Thousands of demonstrators mostly wearing black blocked key roads near the Central Government Offices on Friday. The government temporarily closed the building and canceled a meeting of the Legislative Council’s transport panel. There was a very light police presence in the area.
Historic protests in the past few weeks, including several that turned violent, prompted Lam to suspend the bill indefinitely and apologize to the city’s 7.5 million people. The episode has embarrassed the central government in Beijing, which has continued to back Lam’s administration.
Interactive: How Hong Kong Got a Million Protesters Out on the Streets
The bill is a “thoroughly bad idea,” Martin Lee, founding chairman of the opposition Democratic Party and an elder statesman among city democrats, told Bloomberg Television on Friday. “Hong Kong people can only continue to demonstrate, and I hope peacefully, so that the world, the rest of the world, will speak up for us.”
At one point, some protesters outside the government headquarters Friday formed a line of open umbrellas on the ground. People used umbrellas to protect themselves from pepper spray fired by police last week, and in mass pro-democracy demonstrations five years ago that became known as the “Umbrella Movement.”
Justice Secretary Teresa Cheng apologized to the people of Hong Kong Friday in an official blog post, saying there had been “deficiencies” in authorities’ explanations of the bill. “The government has learned a hard lesson, but we remain hopeful that the experience gained will help us work better to meet the public’s expectations in future,” she wrote.
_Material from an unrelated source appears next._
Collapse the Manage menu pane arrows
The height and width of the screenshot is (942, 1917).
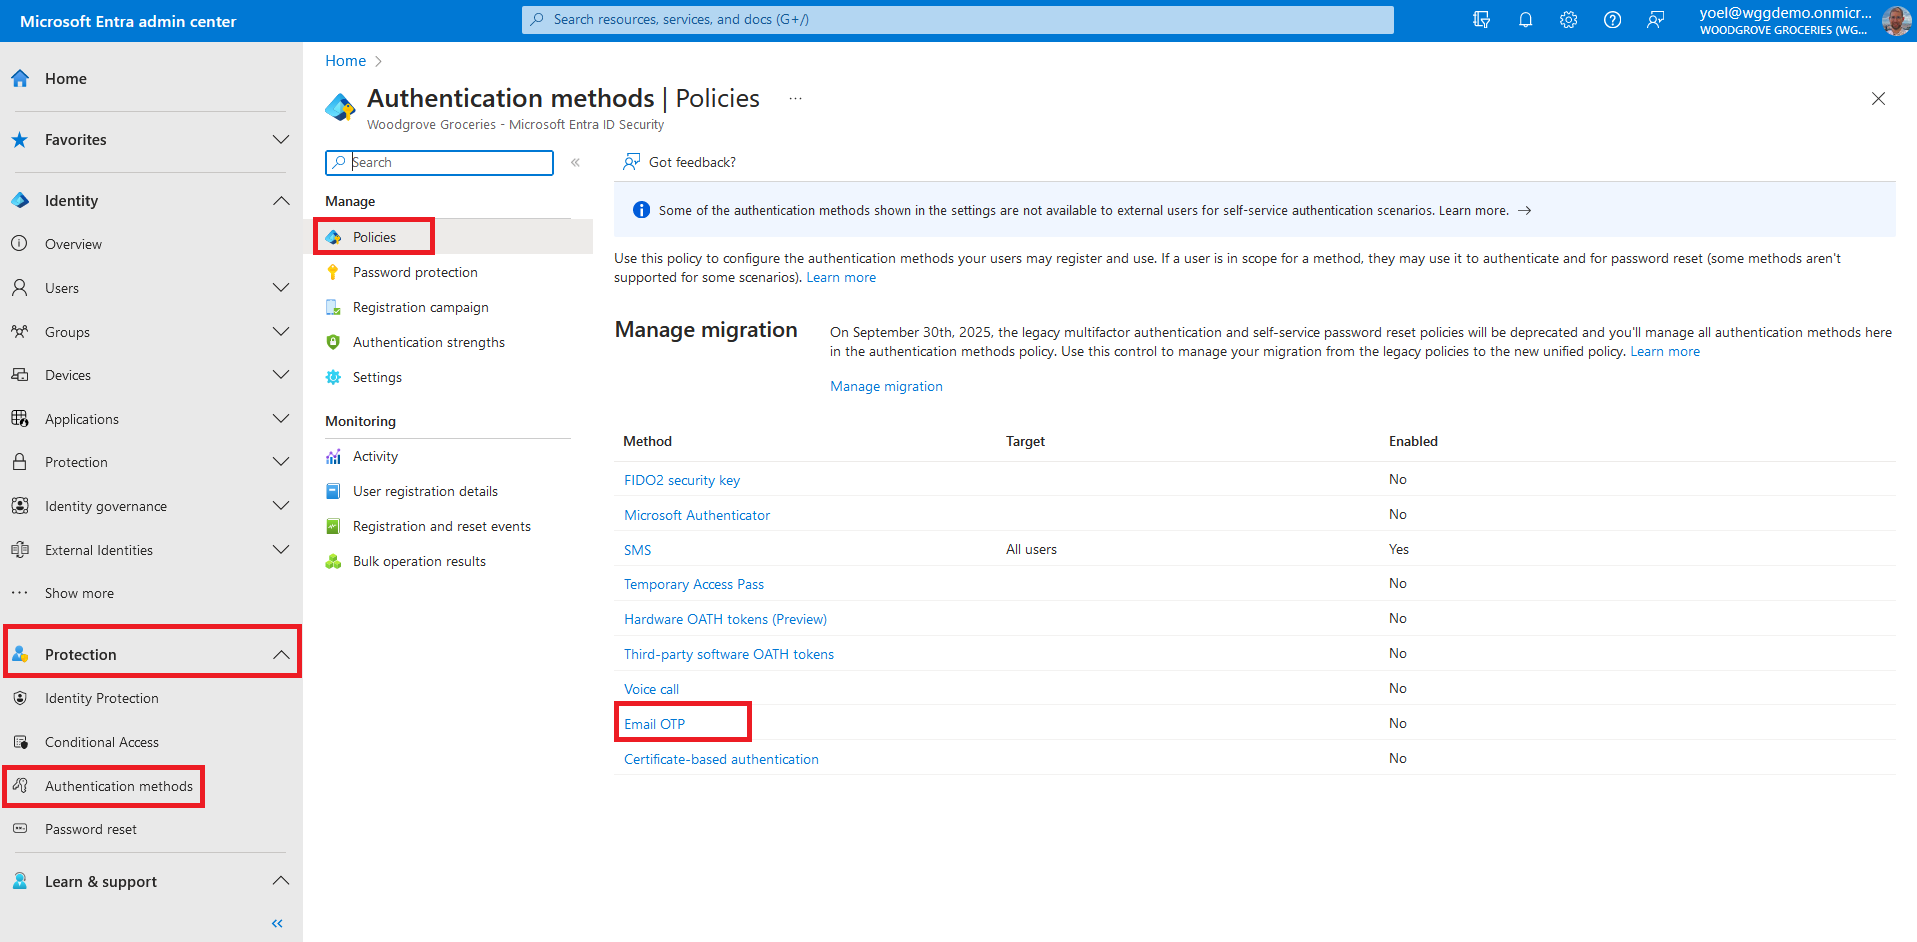[x=575, y=162]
Security chief John Lee has defended his personnel, saying they acted in defense against protesters who charged a police line blocking the city’s legislature in an attempt to storm the building. Some battled with riot police throughout the afternoon to prevent lawmakers from debating the controversial extradition bill.
Earlier: Hong Kong Police Tactics Under Fire as Legislature Resumes
The Civil Human Rights Front — which helped organize a week of historic demonstrations but was not overseeing Friday’s gathering — made an investigation into what it calls excessive violence and abuse of power by the police a major demand of a historic protest Sunday that it said brought 2 million people onto the streets.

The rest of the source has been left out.